■ **Exercise details**:
In the entries that follow, find the line containing "[Youtube] (226, 1198)"; from there, copy every line exactly through the line containing "[Twitter] (180, 1198)".

■ **Data provided**:
-------

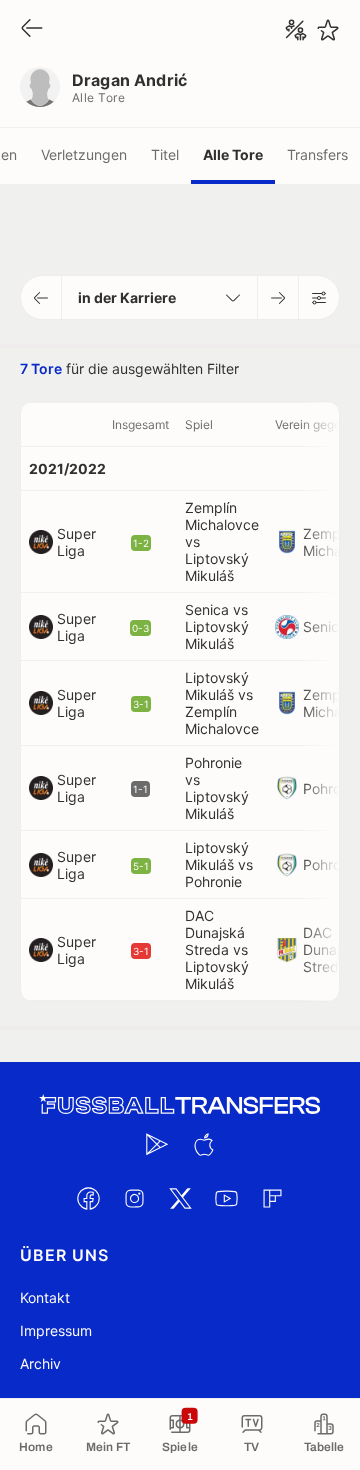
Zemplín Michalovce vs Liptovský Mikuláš (222, 541)
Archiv (40, 1363)
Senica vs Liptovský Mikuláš (217, 626)
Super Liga (76, 542)
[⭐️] (328, 30)
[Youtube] (226, 1198)
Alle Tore (233, 154)
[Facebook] (88, 1198)
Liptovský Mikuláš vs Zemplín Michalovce (222, 703)
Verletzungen (84, 154)
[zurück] (32, 29)
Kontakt (45, 1297)
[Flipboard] (272, 1198)
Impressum (56, 1330)
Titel (165, 154)
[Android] (157, 1144)
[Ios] (203, 1144)
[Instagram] (134, 1198)
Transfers (317, 154)
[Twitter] (180, 1198)
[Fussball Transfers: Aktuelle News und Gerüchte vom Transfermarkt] (180, 1105)
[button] (41, 297)
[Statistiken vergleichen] (296, 30)
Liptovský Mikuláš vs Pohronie (219, 864)
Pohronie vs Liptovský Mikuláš (217, 788)
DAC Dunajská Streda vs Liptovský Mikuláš (217, 949)
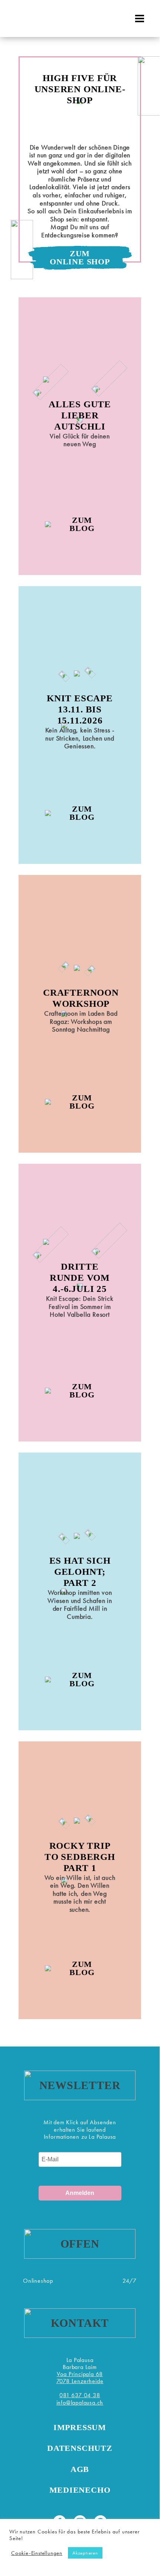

-------

■ **Solution below**:
[Youtube] (226, 1198)
Alle Tore (233, 154)
[Facebook] (88, 1198)
Liptovský Mikuláš vs Zemplín Michalovce (222, 703)
Verletzungen (84, 154)
[zurück] (32, 29)
Kontakt (45, 1297)
[Flipboard] (272, 1198)
Impressum (56, 1330)
Titel (165, 154)
[Android] (157, 1144)
[Ios] (203, 1144)
[Instagram] (134, 1198)
Transfers (317, 154)
[Twitter] (180, 1198)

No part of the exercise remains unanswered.